Após apresentar o livro e seu autor-ilustrador, fazer combinados para a leitura. Fazer uma leitura primeiro sem pausas, mostrando as imagens após a leitura do texto. Ao final, silenciar. Deixar que as crianças quebrem o silêncio após a história se assentar e permitir que elas falem sobre seus sentimentos e as sensações que tiveram com a história. Aproveitar para ouvi-las, sem esperar uma resposta certa ou determinada. Estar presente, escutando ativa e atenciosamente, é fundamental para que as crianças se sintam seguras para compartilhar.
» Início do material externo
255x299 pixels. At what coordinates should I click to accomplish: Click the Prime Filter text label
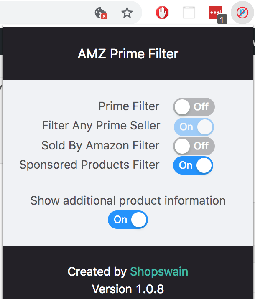(x=129, y=106)

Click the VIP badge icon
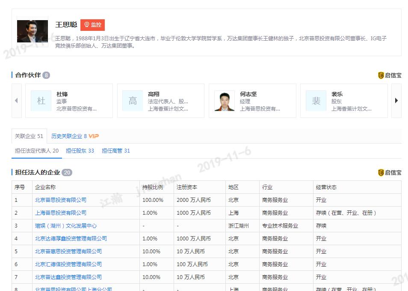point(94,136)
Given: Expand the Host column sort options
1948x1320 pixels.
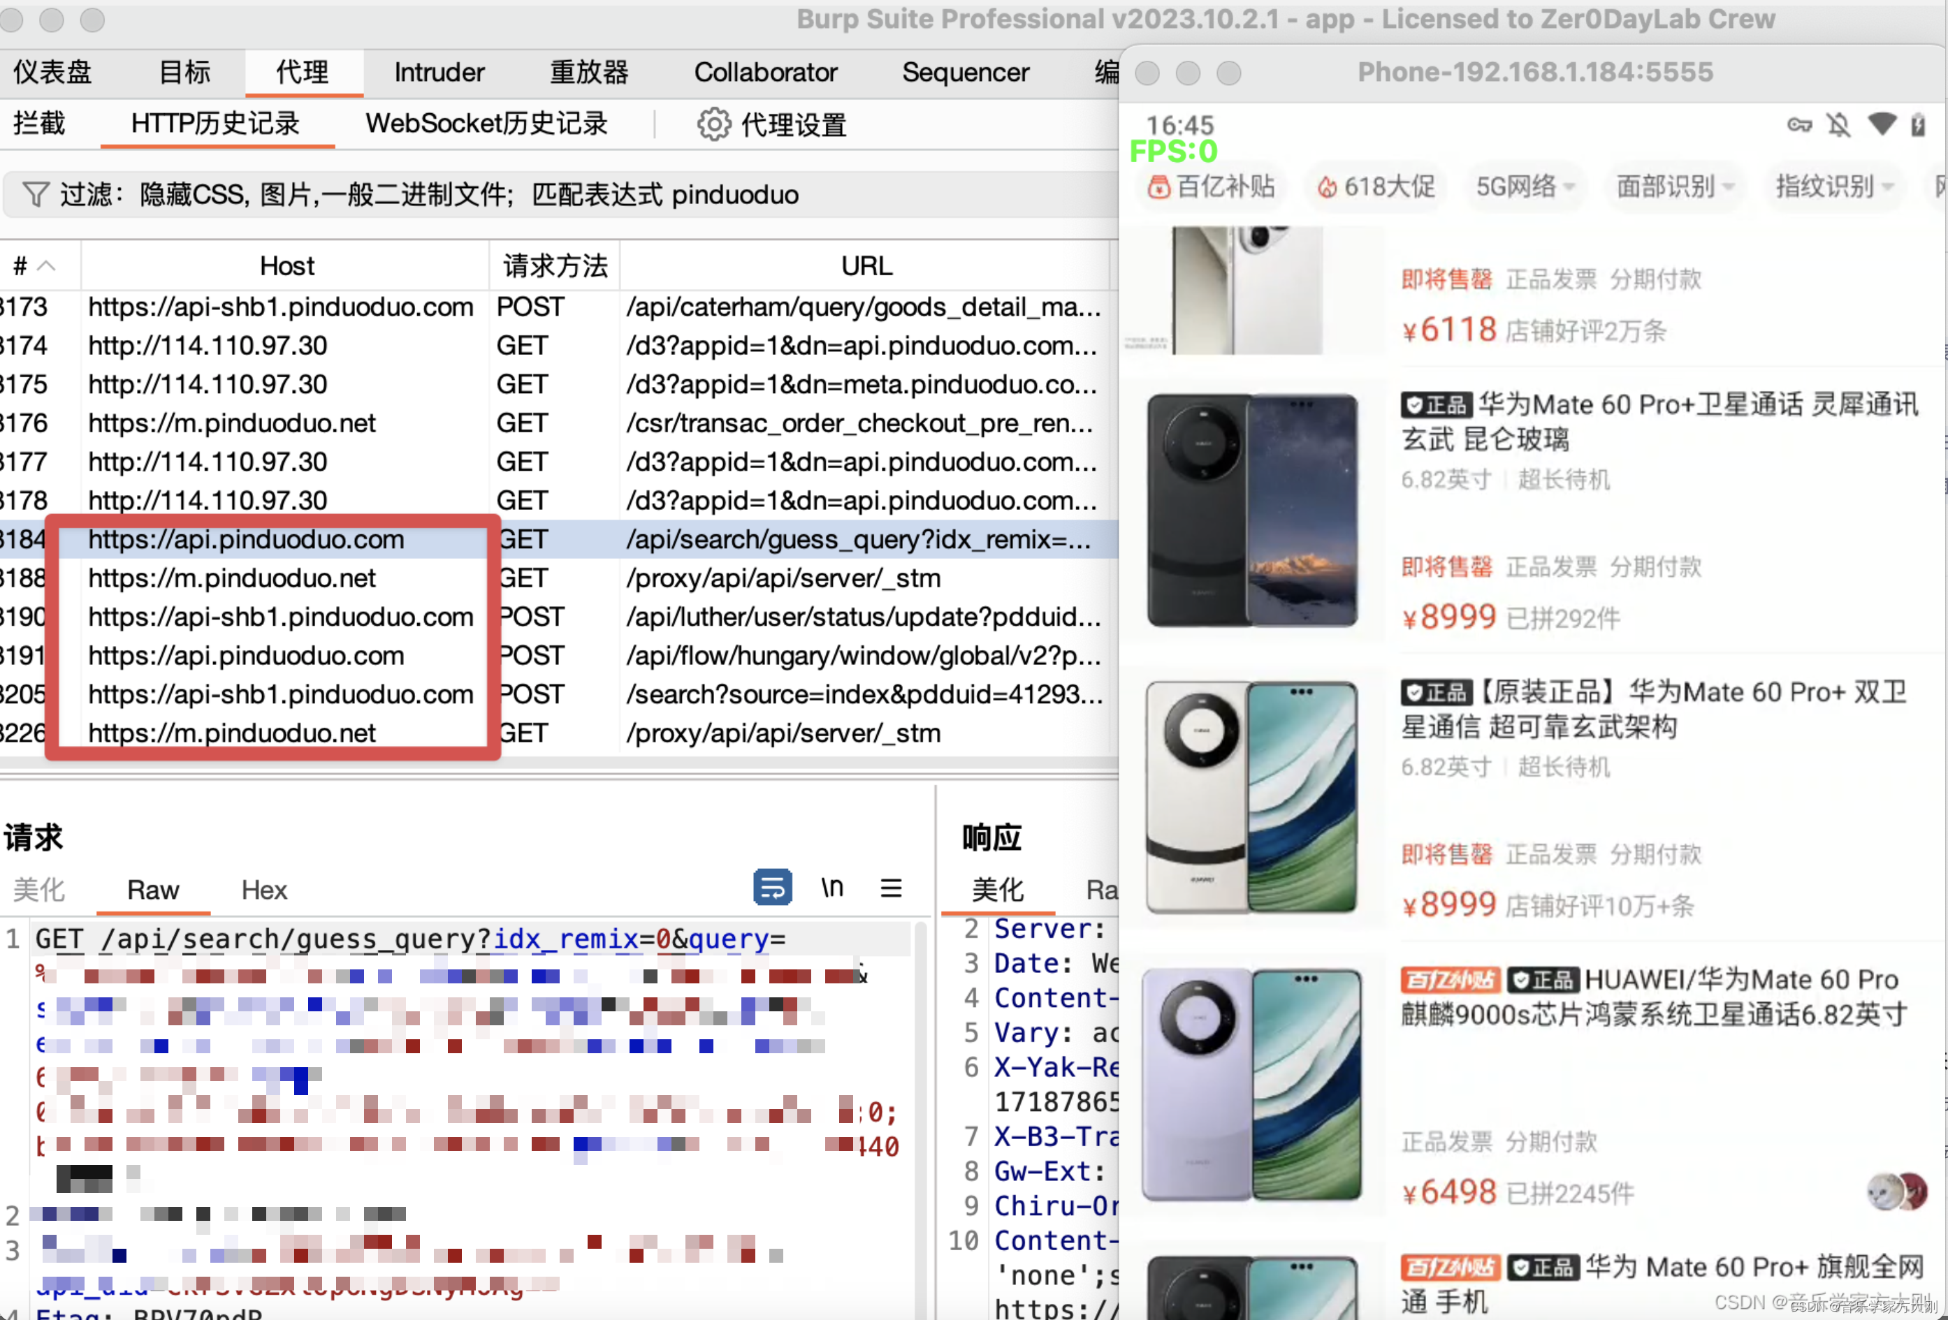Looking at the screenshot, I should (x=286, y=266).
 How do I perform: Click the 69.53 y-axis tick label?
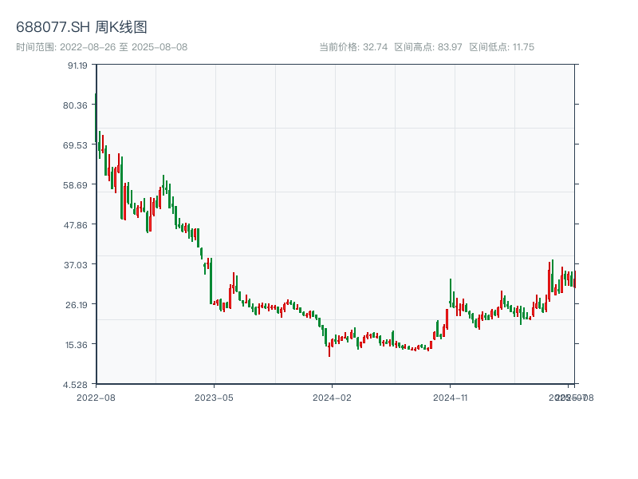click(77, 145)
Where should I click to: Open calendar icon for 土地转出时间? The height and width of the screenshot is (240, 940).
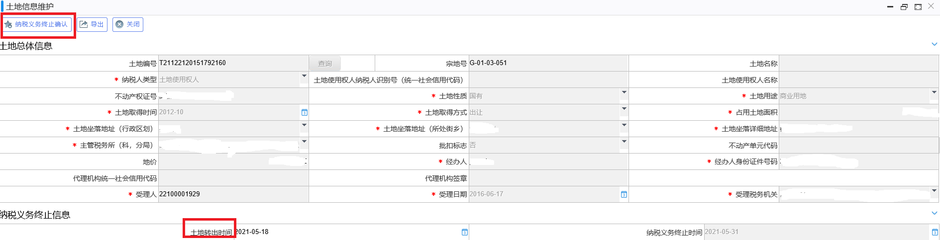(x=465, y=232)
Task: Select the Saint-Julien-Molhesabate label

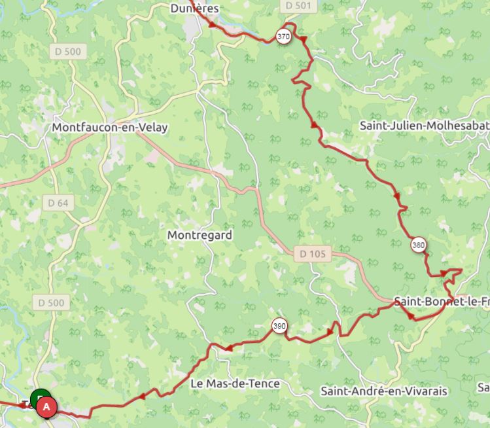Action: 425,126
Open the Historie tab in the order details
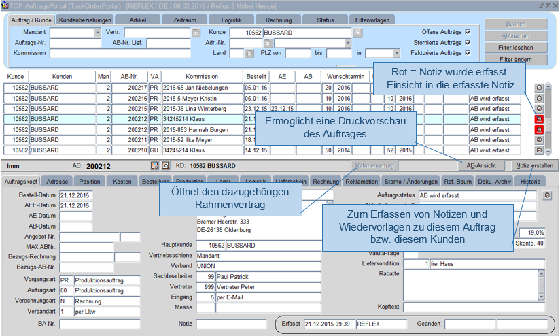 click(530, 182)
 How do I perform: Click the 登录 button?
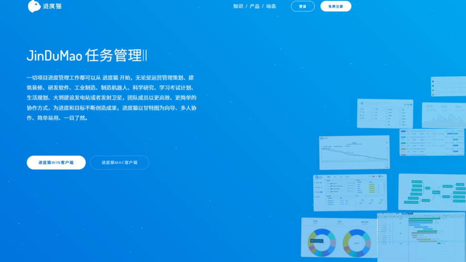point(303,6)
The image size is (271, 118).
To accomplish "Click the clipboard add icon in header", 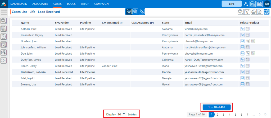I will pyautogui.click(x=252, y=4).
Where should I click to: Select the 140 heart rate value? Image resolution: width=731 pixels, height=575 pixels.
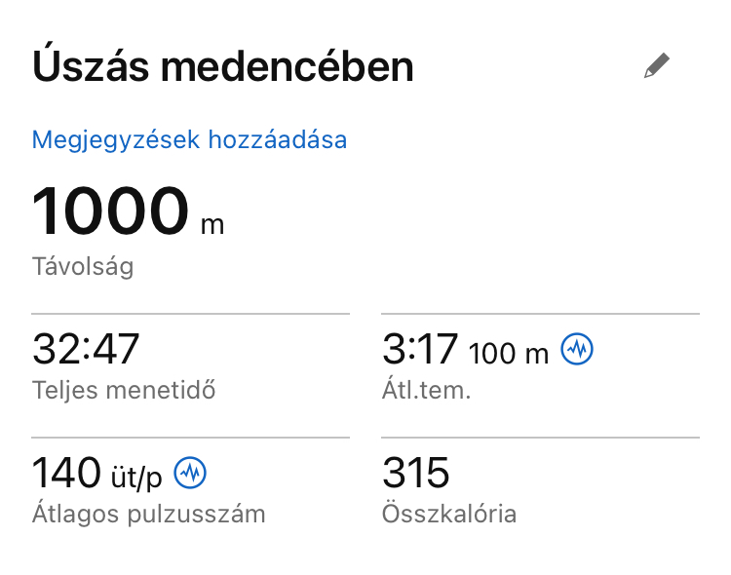[x=65, y=474]
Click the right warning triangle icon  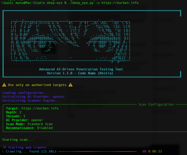[x=71, y=85]
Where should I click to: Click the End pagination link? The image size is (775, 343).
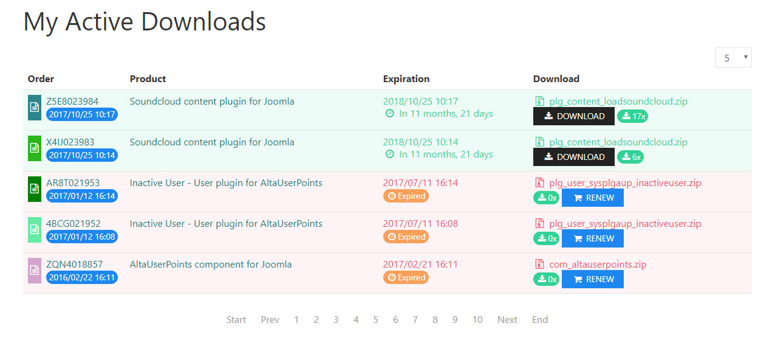(540, 320)
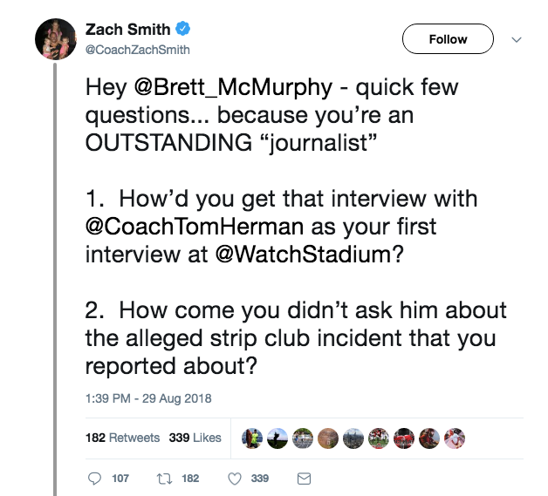Open the @CoachZachSmith handle link

point(137,50)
Se possível, registrar algumas falas, sentimentos e percepções, afinal, esses são momentos ricos de troca.

 

Em seguida, combinar que será feita mais uma leitura, agora com pausas. Escolha momentos em que seja possível relacionar aspectos de fruição, medos e sonhos que as crianças trouxeram após a primeira leitura, com a narrativa do livro. Por exemplo, é possível explorar com as crianças o final, afinal, o autor deixa-o em aberto, sugerindo que tudo pode ter sido um sonho ou que a rede (ou a história) desfiou e, então, João teria que tecer tudo novamente.

 

Desse modo, é possível propor a criação coletiva de um final para a história ou do início de uma nova, utilizando um pedaço de linha. Ao segurar um fio, tecer uma sentença e entregar o restante do novelo a uma criança, que deve continuar a história, segurar outro ponto do fio e passá-lo para outra criança e, assim, sucessivamente. Ao final, convidar as crianças a apreciarem a manta tecida a partir da trajetória que o fio fez durante a criação da história. Conversar sobre o que sentiram em participar da elaboração da história e ao final, ao contemplar coletivamente a manta.